EVTYPE total_health_impact total_fatalities total_injuries
TORNADO 96979 5633 91346
EXCESSIVE HEAT 8428 1903 6525
TSTM WIND 7461 504 6957
FLOOD 7259 470 6789
LIGHTNING 6046 816 5230
HEAT 3037 937 2100
FLASH FLOOD 2755 978 1777
ICE STORM 2064 89 1975
THUNDERSTORM WIND 1621 133 1488
WINTER STORM 1527 206 1321
ggplot(top_health, aes(x = reorder(EVTYPE, total_health_impact), y = total_health_impact)) +
  geom_col(fill = "tomato") +
  coord_flip() +
  labs(
    x = "Event type",
    y = "Total fatalities + injuries",
    title = "Most Harmful Event Types for Population Health"
  ) +
  theme_minimal()
Top 10 event types by total population health impact in the NOAA storm dataset.

Top 10 event types by total population health impact in the NOAA storm dataset.
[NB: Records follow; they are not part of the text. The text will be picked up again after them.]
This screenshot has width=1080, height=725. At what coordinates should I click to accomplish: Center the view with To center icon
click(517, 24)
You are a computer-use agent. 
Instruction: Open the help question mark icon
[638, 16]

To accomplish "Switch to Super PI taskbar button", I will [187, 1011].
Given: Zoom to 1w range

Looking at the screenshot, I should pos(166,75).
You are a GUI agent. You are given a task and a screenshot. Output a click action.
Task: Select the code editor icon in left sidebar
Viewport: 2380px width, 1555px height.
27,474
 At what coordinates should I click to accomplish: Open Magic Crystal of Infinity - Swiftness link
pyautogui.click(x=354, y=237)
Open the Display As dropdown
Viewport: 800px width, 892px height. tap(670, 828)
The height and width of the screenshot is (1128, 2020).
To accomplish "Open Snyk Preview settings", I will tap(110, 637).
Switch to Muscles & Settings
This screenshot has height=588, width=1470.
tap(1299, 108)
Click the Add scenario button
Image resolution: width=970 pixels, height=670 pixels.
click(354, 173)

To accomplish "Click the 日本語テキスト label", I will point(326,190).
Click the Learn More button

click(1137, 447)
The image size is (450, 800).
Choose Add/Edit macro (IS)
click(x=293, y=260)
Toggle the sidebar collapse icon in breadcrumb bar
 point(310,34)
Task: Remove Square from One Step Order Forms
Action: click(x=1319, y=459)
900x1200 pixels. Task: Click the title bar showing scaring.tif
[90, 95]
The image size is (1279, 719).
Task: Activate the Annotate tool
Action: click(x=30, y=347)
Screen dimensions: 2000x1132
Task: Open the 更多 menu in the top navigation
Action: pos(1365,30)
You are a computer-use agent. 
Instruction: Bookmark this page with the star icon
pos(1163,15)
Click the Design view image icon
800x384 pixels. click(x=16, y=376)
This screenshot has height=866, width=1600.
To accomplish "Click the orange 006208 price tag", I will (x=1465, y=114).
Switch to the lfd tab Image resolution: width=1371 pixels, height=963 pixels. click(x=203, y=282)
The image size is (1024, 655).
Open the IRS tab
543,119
Across the United States, the event type with the greatest total economic consequence is FLOOD with approximately $150,319,678,257 in combined property and crop damage.

kable(
  top_econ,
  caption = "Top 10 event types by total economic impact (property + crop damage)."
)
Top 10 event types by total economic impact (property + crop damage).
EVTYPE total_economic_impact
FLOOD 150319678257
HURRICANE/TYPHOON 71913712800
TORNADO 57362333947
STORM SURGE 43323541000
HAIL 18761221986
FLASH FLOOD 18244041079
DROUGHT 15018672000
HURRICANE 14610229010
RIVER FLOOD 10148404500
ICE STORM 8967041360
ggplot(top_econ, aes(x = reorder(EVTYPE, total_economic_impact), y = total_economic_impact)) +
  geom_col(fill = "steelblue") +
  coord_flip() +
  scale_y_continuous(labels = dollar_format(prefix = "$", scale = 1e-9, suffix = "B")) +
  labs(
    x = "Event type",
    y = "Total economic damage (USD, billions)",
    title = "Event Types with the Greatest Economic Consequences"
  ) +
  theme_minimal()
Top 10 event types by total economic losses in the NOAA storm dataset.

Top 10 event types by total economic losses in the NOAA storm dataset.